Hay días en que el país parece funcionar en piloto automático, sostenido por la inercia más que por la convicción. Esta semana lo confirmó una seguidilla de hechos que, tomados en conjunto, no son meras anécdotas: una Seremi que llegó tarde a presentar el recurso de protección de Nabila Rifo, establecimientos que no aplicaron el SIMCE por descoordinación y un Congreso Nacional suspendido porque más de 100 diputados simplemente no se presentaron a trabajar. Tres situaciones distintas, pero un mismo patrón: la falta de responsabilidad pública, el desdén por el deber y una erosión constante de la confianza ciudadana.

No es solo negligencia; es síntoma de un país donde las instituciones han confundido el cargo con el privilegio y donde el servicio público ha dejado de ser eso: servicio.

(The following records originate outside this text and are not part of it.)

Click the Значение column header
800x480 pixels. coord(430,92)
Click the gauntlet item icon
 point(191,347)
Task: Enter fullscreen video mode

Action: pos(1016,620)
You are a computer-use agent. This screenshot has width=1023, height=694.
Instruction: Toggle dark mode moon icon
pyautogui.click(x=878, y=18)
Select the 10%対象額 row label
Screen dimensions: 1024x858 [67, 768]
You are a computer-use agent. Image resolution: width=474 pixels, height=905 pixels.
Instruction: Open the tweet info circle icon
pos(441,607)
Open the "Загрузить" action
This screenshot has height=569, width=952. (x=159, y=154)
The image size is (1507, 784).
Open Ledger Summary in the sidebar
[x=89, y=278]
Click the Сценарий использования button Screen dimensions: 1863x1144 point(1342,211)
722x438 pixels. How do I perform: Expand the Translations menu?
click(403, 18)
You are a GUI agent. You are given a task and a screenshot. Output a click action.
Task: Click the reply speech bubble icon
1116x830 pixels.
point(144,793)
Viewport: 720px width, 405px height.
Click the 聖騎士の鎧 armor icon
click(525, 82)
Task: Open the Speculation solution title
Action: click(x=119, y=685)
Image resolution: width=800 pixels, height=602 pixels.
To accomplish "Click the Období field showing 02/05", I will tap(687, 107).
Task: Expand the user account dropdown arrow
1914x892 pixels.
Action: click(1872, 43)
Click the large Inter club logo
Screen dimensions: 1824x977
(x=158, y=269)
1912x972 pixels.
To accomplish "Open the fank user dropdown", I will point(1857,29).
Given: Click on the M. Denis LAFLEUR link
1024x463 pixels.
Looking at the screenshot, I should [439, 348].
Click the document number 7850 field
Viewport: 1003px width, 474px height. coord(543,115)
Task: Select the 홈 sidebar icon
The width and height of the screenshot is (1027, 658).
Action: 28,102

El caso de Nabila Rifo vuelve a doler, no solo por lo que representa su agresión brutal, sino por lo que refleja el Estado que la debía proteger. Que una autoridad llegue tarde a presentar un recurso de protección en un caso emblemático de violencia de género no es un “error administrativo”; es un acto de indiferencia institucional. Es la constatación de que, incluso ante una víctima que simboliza la lucha contra la violencia machista, el sistema no se moviliza con urgencia ni empatía.

Si el Estado llega tarde con Nabila, ¿qué queda para las miles de mujeres anónimas que esperan ayuda en una comisaría, un hospital o una oficina del Servicio Nacional de la Mujer y Equidad de Género?

El caso del SIMCE, por su parte, muestra otro tipo de irresponsabilidad y la falla estructural del sistema educativo. No aplicar la evaluación nacional —que, más allá de sus críticas, permite medir brechas— evidencia falta de gestión y compromiso institucional. Cuando el Estado no cumple su propia función evaluadora, manda un mensaje devastador: que la educación pública puede funcionar sin tener el mismo estándar de calidad y sin seguimiento de resultados.

No se trata de defender una prueba, sino de defender la idea de responsabilidad pública, esa que debiera sostener cualquier política de Estado.

El episodio del Congreso Nacional, suspendido por falta de quórum tras la ausencia de más de 100 diputadas y diputados, es probablemente la metáfora más elocuente de esta decadencia cívica. En un país con salarios parlamentarios entre los más altos de la región, la ausencia masiva sin consecuencias reales es un insulto directo a la ciudadanía.

Los representantes populares no solo faltaron a una sesión: faltaron al contrato social. Faltaron a la confianza de millones que aún creen, con esfuerzo, que la democracia sirve para algo más que promesas eternas y peleas pequeñas.

No podemos leer estos hechos sin mirar atrás. Desde el estallido social de octubre de 2019, Chile vive un ciclo de desafección profunda. Las promesas de cambio institucional —el proceso constituyente, la reforma tributaria, las transformaciones sociales— fueron frustradas o diluidas. Hoy, la ciudadanía observa cómo las élites políticas, administrativas y técnicas repiten los mismos vicios que alimentaron la indignación de hace seis años:
Falta de empatía, desconexión con la realidad, ausencia de rendición de cuentas, y una cultura política del mínimo esfuerzo, donde nadie asume responsabilidad real.

Si algo enseñó el 2019 es que la desafección tiene límites, y cuando se cruzan, el malestar estalla. No necesariamente con piedras, sino con apatía electoral, rechazo institucional y desconfianza radical. Y esa forma de ruptura es igualmente peligrosa.

Cada vez que una autoridad no cumple su deber, se erosiona un poco más el sentido de pertenencia común. Chile no necesita otro estallido para entenderlo; pero si el Estado, la clase política y las instituciones no recuperan la noción de deber público, el malestar volverá a encontrar su cauce en la calle.

La sociedad chilena está cansada de la impunidad política y de la irresponsabilidad cotidiana que se disfraza de burocracia. El verdadero “orden” no se logra con represión ni campañas comunicacionales, sino con coherencia, responsabilidad y justicia.